Ich frag mich ja…

Ich frag mich ja, wann der erste wurm auftritt, der nicht einfach nur über eine der zahlreichen sicherheitslücken ein bisschen irgendwo ins system eingenistete schadsoftwäjhr ist, sondern eine kleine linux-distri, die das eigentliche, vorher installierte system in einer virtuellen maschine laufen lässt; nebenbei alles vollspämmt; das onlein-bänking manipuliert, wenn die verbrecher mal wieder etwas geld haben möchten und allerlei andere nützliche dienste für internet-kriminelle offeriert und anstelle des vorher installierten systems gebuhtet wird.

Dank der breitbandigen „DatenAUtobahnen“ ist es doch kein großer unterschied mehr, ob 100 KiB oder 100 MiB übertragen werden, und die festplatten in den kompjutern der DAUs sind auch hübsch groß geworden, so dass diese vorgehensweise nicht an technischen beschränkungen scheitert. Auch technisch scheint mir — achtung: ich bin nicht gerade ein sicherheitsexperte — kein besonderes problem vorzuliegen.
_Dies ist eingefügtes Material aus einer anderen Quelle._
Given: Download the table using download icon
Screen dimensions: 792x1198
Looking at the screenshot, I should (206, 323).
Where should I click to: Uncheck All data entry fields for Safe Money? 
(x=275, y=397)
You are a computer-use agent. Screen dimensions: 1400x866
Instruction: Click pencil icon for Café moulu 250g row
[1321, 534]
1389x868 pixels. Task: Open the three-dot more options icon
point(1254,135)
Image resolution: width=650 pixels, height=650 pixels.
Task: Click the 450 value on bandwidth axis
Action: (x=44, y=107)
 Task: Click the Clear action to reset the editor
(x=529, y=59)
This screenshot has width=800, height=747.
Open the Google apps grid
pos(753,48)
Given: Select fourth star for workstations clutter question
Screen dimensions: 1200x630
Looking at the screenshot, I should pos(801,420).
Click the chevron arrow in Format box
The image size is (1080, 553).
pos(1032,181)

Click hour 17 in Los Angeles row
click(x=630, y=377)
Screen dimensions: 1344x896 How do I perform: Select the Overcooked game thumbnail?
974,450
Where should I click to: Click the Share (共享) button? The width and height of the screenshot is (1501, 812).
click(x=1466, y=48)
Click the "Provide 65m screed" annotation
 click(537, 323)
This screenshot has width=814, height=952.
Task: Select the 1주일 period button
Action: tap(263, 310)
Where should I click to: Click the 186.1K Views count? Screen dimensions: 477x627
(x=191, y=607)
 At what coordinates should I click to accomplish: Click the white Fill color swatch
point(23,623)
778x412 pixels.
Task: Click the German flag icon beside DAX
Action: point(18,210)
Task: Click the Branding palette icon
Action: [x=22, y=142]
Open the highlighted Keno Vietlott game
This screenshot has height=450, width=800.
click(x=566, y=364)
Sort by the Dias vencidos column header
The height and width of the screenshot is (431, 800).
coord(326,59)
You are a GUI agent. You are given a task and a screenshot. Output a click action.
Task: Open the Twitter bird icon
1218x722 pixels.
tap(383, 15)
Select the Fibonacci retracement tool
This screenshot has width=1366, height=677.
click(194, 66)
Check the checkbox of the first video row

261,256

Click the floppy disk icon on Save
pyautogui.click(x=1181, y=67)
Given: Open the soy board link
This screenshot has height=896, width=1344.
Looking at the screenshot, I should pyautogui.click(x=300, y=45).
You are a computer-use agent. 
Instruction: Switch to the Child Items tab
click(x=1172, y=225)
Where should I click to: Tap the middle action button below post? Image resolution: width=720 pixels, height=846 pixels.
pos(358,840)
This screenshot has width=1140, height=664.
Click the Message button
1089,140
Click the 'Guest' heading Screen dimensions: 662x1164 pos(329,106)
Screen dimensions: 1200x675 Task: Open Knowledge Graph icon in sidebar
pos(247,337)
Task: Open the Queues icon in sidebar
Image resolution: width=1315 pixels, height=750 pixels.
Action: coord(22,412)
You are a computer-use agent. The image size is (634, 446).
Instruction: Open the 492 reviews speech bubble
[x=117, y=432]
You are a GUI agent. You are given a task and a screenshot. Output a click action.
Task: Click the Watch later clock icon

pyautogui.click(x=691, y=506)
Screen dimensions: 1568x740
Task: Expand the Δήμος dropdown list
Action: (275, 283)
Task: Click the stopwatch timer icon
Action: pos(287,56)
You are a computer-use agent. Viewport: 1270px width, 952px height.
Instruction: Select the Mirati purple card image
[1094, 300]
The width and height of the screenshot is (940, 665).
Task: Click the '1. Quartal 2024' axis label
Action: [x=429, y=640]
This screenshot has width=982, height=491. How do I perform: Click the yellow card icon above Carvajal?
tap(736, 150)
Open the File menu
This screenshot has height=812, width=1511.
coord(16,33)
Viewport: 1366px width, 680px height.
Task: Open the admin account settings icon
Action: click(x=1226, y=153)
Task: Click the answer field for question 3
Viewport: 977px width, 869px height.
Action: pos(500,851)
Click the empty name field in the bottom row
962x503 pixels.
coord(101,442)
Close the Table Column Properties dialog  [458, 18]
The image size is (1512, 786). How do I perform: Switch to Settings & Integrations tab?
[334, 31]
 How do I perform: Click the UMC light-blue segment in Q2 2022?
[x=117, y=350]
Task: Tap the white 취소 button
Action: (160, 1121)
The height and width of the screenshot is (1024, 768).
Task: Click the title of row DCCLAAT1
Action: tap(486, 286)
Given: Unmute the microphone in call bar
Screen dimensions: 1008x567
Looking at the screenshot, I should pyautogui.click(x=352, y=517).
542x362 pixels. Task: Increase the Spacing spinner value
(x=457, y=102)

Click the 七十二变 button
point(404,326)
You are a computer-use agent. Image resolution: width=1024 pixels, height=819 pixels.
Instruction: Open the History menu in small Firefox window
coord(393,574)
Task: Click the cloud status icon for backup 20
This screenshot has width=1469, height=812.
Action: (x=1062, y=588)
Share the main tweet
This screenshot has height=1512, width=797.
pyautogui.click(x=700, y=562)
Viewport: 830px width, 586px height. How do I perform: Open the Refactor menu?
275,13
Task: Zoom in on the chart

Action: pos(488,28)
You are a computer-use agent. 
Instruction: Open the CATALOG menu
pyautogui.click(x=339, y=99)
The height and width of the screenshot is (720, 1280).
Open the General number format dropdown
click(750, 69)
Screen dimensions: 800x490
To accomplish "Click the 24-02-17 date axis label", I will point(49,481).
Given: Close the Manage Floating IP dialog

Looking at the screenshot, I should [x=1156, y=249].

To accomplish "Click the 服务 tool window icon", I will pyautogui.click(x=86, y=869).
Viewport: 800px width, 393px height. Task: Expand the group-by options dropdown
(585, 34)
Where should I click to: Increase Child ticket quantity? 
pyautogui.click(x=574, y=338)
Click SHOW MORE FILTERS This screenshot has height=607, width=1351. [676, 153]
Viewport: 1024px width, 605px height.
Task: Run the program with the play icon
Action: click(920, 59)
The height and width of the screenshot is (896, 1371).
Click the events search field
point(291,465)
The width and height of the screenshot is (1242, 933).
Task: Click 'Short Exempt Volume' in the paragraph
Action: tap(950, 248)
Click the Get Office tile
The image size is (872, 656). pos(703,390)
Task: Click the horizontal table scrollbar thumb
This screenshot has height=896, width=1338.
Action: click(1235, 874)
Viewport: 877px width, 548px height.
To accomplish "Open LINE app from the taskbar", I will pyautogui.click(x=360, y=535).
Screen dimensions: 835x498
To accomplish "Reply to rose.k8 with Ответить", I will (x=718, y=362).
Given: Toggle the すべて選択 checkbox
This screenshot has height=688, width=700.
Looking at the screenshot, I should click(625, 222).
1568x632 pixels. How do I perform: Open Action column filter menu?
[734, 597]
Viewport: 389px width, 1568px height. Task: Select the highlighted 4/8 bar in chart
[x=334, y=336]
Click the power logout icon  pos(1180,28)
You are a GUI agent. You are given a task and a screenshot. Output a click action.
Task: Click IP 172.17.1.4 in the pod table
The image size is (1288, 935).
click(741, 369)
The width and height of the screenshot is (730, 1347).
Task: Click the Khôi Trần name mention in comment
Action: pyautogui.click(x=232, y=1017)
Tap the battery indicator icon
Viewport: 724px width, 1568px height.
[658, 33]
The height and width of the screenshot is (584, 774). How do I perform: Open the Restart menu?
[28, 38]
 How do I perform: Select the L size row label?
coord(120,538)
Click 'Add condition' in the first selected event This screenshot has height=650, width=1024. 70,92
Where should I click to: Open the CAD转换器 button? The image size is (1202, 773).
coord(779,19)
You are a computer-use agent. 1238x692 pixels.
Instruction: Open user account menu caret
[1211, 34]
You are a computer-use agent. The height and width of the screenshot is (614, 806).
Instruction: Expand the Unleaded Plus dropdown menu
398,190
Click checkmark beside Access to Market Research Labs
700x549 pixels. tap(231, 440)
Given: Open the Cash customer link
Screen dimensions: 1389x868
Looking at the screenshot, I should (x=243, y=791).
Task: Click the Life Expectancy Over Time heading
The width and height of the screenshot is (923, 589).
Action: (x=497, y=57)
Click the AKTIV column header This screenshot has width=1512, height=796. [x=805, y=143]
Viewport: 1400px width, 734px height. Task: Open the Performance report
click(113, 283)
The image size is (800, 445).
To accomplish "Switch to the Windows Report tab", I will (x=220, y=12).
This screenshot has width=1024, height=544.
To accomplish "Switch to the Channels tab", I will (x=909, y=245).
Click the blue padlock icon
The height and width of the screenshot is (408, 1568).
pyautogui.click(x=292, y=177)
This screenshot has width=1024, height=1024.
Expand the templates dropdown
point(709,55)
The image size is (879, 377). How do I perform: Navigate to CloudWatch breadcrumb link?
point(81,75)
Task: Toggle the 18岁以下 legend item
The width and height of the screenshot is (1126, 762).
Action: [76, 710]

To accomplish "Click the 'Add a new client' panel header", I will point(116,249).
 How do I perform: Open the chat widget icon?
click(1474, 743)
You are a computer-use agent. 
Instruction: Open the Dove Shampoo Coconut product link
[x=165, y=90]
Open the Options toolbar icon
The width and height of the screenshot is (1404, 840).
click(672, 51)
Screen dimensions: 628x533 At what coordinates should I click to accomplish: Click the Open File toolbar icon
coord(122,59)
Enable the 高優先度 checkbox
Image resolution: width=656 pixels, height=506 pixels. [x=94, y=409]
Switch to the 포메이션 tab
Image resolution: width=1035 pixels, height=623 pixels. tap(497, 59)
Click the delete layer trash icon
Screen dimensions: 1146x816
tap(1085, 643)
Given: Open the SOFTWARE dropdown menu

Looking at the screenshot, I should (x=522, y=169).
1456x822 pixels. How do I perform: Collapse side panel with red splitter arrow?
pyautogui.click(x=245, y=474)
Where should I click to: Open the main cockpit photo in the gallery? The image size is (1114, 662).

Für den besitzer des kompjuters wäre kein unterschied festzustellen, und seine ganze aktivierte „schutzsoftwäjhr“, auf die er sich so verlässt, liefe nur noch in einem sandkasten innerhalb eines vollständig von verbrechern kontrollierten systems und würde ihm völlig zutreffend sagen, dass sein system sauber ist und dass keine anwendung komische internetz-zugriffe macht.

Je länger ich darüber nachdenke, desto mehr glaube ich, dass es nur noch eine frage der zeit ist.